The two first commands there turns off LVDS (Laptop Display) and my 26″ monitor (DFP1). The last two sets DFP1 as the primary screen, and will auto extend the LVDS left of DFP1. This works like a charm except there’s one little bug I’m experiencing. I’ve got a 1 pixel wide line that runs right at the left edge of my 26″ monitor pushing the desktop 1 pixel to the right. It’s a little annoying at first but I hardly notice it now, although it still appears when running full screen video so I guess that can be a little annoying but it’s something I will work on getting rid of 🙂 There’s also one thing worth mentioning: I have to run the script every time I boot Ubuntu if I’m in a dual-monitor setup. For me that’s no problem, as either I’m at school with only my laptop display or I’m home running the system without rebooting until I have to shutdown for school.

At least it’s a step in the right direction! Hopefully one day it can be as simple to do as the new Screen preferences in Windows 7 🙂

Installing Windows 7 Professional x64 on Acer Aspire 5943G: Thank you Linux!

After waiting a couple of weeks now and watching my lovely laptop deteriorate everytime I turned it off and on again I finally burned Windows 7 Professional x64 edition on to a DVD download legally from MSDNAA (Thank you school!). A short visit to acer.com showed me I didn’t have to download any drivers so I went ahead with the install. Everything seemed right! Or so I thought…

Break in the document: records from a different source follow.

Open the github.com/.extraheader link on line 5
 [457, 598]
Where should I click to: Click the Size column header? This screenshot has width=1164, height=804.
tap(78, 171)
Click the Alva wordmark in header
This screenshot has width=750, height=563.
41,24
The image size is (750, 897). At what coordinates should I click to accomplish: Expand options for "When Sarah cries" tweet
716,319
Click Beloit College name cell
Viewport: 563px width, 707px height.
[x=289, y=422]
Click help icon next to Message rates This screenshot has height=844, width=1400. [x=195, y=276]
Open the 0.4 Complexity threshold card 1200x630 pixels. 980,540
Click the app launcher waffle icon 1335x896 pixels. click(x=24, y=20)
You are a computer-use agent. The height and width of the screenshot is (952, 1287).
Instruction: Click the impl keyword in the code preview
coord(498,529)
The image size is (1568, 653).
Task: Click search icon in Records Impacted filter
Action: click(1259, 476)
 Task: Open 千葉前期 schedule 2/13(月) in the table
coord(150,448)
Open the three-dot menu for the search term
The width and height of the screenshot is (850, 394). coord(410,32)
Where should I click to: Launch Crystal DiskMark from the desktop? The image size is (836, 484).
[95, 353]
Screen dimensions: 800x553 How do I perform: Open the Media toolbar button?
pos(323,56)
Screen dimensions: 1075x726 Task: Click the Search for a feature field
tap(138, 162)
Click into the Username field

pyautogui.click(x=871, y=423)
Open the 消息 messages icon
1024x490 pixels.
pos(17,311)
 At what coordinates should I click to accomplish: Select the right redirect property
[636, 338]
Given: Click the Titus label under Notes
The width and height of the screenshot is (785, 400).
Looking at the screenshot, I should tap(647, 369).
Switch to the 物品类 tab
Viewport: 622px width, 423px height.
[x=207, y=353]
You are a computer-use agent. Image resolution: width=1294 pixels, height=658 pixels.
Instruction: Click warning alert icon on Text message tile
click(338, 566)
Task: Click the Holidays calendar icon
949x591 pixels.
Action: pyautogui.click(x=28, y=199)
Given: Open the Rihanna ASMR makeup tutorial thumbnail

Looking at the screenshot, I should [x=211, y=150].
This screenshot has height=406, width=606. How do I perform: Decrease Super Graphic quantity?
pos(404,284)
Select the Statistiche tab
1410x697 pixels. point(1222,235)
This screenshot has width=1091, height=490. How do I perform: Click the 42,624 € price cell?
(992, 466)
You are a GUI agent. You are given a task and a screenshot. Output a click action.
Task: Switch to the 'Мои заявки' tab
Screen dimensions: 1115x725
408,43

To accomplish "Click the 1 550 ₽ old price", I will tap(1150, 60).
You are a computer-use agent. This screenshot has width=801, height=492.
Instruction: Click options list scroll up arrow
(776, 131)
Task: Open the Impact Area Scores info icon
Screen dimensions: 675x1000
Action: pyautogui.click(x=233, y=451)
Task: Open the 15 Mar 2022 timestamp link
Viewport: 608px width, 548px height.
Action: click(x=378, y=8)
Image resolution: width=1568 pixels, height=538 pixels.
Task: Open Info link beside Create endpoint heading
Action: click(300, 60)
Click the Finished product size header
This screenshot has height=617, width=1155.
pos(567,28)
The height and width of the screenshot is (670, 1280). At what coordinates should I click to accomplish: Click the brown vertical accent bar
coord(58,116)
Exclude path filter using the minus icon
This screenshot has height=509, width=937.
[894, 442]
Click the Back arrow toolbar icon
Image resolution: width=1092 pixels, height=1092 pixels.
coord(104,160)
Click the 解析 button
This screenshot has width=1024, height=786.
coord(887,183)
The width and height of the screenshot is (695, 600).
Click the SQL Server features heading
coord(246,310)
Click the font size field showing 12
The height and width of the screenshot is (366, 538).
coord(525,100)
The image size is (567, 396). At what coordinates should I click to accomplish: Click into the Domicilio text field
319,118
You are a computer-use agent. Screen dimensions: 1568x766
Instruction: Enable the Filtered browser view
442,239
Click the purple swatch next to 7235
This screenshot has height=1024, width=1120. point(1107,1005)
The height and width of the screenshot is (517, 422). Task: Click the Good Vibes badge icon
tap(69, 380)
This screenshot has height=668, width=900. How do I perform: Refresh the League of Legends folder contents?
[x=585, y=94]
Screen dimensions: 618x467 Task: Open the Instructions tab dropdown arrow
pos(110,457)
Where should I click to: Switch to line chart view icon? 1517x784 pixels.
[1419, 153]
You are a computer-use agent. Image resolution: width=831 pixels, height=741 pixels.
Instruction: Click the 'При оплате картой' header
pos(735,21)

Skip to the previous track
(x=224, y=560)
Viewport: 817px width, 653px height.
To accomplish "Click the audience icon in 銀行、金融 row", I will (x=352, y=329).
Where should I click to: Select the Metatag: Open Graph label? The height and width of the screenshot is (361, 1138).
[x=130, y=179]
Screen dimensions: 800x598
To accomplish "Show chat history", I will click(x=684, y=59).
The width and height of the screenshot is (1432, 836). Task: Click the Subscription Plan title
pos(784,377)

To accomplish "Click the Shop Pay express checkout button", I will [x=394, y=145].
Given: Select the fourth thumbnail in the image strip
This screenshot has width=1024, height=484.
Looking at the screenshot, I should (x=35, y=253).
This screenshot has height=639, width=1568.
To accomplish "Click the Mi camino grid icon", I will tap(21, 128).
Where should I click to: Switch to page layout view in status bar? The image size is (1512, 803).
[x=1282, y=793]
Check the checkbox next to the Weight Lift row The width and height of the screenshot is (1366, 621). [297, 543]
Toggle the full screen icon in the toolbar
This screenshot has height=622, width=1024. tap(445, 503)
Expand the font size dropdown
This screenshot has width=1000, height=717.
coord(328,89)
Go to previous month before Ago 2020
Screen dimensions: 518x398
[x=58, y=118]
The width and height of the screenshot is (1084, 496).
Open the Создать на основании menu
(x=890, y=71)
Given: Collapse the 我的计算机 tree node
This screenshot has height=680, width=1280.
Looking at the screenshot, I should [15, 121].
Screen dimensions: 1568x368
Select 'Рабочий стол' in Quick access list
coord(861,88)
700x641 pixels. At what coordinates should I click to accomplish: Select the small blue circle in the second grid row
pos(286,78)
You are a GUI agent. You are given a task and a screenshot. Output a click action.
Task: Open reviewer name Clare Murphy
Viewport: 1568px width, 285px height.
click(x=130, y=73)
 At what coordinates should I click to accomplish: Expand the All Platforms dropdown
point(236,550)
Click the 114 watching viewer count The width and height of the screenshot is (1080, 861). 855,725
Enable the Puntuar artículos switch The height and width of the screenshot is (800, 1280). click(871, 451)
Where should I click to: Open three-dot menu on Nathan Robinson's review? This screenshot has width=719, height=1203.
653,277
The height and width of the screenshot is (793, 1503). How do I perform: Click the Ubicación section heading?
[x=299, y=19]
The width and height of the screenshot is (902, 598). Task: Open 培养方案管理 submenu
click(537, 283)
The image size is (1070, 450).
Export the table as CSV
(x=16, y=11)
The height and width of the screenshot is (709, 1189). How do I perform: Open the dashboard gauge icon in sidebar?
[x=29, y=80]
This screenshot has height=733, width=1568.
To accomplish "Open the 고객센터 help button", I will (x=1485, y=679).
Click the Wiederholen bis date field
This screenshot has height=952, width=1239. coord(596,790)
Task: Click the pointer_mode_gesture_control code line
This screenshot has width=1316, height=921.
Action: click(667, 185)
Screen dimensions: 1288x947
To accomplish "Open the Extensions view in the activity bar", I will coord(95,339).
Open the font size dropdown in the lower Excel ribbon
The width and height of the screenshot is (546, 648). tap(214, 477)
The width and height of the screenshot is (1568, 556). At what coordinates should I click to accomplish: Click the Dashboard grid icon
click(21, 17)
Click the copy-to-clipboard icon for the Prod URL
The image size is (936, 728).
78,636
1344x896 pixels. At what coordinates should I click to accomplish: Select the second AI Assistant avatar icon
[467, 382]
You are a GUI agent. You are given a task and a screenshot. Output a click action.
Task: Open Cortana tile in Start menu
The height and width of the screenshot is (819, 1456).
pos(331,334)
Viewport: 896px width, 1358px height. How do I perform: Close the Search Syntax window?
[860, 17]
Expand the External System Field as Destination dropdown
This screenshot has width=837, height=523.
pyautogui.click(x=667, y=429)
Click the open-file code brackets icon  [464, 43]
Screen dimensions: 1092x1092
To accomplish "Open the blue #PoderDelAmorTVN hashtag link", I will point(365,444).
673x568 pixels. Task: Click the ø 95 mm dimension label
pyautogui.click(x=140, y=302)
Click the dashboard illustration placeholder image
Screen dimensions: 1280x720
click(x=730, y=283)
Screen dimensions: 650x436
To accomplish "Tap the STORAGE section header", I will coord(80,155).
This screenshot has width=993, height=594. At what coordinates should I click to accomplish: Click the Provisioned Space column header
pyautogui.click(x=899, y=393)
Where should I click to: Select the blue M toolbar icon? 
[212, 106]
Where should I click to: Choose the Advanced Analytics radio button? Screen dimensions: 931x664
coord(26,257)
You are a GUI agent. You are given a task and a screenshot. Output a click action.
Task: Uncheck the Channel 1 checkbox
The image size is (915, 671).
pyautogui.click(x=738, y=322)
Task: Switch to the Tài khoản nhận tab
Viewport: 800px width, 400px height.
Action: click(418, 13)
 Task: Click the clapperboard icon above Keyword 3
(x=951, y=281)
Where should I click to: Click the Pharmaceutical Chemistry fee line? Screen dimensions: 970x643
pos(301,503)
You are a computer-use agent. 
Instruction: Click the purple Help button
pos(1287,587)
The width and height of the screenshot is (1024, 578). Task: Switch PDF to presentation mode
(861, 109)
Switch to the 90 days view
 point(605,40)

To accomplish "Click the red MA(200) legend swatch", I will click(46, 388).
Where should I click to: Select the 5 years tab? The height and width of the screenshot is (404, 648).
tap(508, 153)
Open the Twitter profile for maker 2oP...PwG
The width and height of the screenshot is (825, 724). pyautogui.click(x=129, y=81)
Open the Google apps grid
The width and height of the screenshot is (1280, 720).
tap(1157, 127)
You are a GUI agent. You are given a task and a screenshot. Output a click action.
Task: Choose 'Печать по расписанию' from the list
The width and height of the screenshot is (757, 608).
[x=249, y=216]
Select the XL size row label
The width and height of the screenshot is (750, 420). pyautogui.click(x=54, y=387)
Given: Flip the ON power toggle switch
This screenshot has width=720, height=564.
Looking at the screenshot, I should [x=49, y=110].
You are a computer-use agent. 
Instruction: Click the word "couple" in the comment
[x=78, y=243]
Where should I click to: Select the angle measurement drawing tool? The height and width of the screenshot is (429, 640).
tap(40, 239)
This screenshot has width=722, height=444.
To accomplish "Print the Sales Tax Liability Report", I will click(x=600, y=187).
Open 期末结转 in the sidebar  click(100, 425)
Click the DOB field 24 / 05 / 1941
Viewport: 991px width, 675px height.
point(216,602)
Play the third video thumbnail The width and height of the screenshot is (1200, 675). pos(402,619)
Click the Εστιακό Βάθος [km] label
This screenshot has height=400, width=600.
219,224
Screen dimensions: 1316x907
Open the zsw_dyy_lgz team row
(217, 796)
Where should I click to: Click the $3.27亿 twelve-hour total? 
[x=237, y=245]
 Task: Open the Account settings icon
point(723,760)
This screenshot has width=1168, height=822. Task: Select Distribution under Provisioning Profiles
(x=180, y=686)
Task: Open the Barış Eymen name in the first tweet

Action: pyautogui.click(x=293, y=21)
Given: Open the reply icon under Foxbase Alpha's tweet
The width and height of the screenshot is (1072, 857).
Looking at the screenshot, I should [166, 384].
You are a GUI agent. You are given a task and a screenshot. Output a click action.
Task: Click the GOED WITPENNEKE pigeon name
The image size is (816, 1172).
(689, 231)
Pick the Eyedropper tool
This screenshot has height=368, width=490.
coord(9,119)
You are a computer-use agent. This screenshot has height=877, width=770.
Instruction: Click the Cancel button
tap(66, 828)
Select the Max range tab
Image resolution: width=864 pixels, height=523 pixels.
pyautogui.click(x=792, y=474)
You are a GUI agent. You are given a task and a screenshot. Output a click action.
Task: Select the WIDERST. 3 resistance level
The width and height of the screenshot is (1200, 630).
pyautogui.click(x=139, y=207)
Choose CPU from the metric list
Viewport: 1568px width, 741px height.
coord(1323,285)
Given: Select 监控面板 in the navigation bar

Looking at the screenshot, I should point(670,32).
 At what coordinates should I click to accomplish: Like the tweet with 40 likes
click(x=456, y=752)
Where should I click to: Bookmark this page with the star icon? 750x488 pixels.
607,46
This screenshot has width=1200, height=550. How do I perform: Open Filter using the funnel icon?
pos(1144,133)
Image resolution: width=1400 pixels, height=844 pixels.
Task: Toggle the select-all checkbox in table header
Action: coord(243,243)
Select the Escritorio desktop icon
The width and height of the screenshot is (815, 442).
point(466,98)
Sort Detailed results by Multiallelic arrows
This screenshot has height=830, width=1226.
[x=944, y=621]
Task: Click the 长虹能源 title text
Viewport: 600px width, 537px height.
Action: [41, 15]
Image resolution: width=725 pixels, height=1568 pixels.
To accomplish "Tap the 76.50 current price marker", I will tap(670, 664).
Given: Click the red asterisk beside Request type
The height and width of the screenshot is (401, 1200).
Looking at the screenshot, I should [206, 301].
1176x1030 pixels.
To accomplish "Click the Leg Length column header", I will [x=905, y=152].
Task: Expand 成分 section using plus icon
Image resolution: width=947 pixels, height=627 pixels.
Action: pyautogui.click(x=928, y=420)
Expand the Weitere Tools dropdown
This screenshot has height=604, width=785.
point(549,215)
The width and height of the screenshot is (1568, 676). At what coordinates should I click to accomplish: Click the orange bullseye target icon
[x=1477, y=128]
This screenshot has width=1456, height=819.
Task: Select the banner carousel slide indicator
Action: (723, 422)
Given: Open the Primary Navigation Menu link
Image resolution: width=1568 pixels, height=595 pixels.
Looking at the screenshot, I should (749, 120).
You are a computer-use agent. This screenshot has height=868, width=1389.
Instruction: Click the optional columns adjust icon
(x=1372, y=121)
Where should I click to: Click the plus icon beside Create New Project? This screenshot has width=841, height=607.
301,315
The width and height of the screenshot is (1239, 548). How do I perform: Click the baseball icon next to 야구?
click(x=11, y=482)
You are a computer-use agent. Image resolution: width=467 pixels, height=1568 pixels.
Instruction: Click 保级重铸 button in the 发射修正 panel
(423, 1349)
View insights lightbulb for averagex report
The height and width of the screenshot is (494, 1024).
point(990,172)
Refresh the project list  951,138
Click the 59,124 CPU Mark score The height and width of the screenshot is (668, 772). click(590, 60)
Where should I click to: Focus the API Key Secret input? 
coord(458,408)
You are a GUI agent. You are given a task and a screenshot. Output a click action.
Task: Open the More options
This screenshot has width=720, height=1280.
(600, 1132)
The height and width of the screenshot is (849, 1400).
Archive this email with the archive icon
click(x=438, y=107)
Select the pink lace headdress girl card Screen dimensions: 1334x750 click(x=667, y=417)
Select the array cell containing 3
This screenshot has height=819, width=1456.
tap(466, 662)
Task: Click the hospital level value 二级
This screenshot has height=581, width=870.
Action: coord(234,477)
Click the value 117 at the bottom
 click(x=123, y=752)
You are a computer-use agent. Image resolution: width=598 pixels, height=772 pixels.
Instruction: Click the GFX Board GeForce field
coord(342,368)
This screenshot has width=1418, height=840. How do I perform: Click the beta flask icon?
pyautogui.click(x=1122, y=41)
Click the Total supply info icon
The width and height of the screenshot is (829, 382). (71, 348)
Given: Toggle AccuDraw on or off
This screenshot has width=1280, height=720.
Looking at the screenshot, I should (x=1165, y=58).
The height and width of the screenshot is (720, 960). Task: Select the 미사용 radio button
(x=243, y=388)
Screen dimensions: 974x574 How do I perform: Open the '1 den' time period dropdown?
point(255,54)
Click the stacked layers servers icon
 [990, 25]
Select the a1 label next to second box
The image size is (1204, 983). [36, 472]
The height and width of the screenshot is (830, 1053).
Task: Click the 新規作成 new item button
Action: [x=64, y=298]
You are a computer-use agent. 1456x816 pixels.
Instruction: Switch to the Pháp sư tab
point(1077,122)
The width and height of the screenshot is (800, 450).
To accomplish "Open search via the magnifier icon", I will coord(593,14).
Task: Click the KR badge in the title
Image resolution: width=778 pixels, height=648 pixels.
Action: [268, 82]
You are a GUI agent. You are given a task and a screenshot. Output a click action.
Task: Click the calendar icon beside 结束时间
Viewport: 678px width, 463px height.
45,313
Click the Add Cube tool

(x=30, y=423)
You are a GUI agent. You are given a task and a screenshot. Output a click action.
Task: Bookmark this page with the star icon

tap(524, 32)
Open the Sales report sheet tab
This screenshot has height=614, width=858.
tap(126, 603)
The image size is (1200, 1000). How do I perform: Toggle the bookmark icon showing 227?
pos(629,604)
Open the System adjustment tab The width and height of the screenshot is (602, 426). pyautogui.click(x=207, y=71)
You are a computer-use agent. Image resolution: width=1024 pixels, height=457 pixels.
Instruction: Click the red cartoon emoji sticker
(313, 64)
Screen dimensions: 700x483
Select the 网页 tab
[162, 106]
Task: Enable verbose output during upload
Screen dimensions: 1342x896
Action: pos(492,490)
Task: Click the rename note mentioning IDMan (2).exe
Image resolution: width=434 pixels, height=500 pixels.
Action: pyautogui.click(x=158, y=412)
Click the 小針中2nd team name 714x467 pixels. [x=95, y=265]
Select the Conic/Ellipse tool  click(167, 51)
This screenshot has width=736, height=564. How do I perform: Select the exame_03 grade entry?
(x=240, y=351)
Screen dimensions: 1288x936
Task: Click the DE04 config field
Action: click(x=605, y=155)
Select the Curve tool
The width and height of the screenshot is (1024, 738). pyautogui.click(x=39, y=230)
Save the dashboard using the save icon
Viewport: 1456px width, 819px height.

Minutes later a fresh Windows 7 desktop was staring at me, but something was off. There was no network connection, a low resolution and generally things were missing. A quick look in the device manager revealed that I was missing all of the drivers I was told were going to be in Windows 7 by default. I panicked a little bit, because how on God’s earth would I be able to get my system up and running in time for the evening? And why was Acer lying to me about the driver?

My first attempt was to use my Samsung Galaxy S phone to download the necessary LAN driver but with no luck. Turns out the browser won’t allow me to download files that aren’t supported/associated by Android and the Acer support site doesn’t work properly on the Android device. I realized later that I’m a Linux fanboy/enthusiast and that I always keep a couple of distros laying around. My savior? Linux Mint. Booting up the Live CD allowed me to browse the net and download the LAN driver for Windows. That’s what I love about Linux distributions, they’ve got almost every driver in place for use. Of course there’s some devices that aren’t supported or need to download restricted drivers but yeah.. My savior was Linux Mint.

Turns out that Acer wasn’t lying to me. I just didn’t see the drop-down box showing me what version of Windows 7 I wanted at first, so it defaults to one of the  32-bit Home versions. So if you’re going to reinstall your operating system on an Acer laptop, be sure to check that you have the necessary drivers or have a Live CD with a Linux distribution at hand.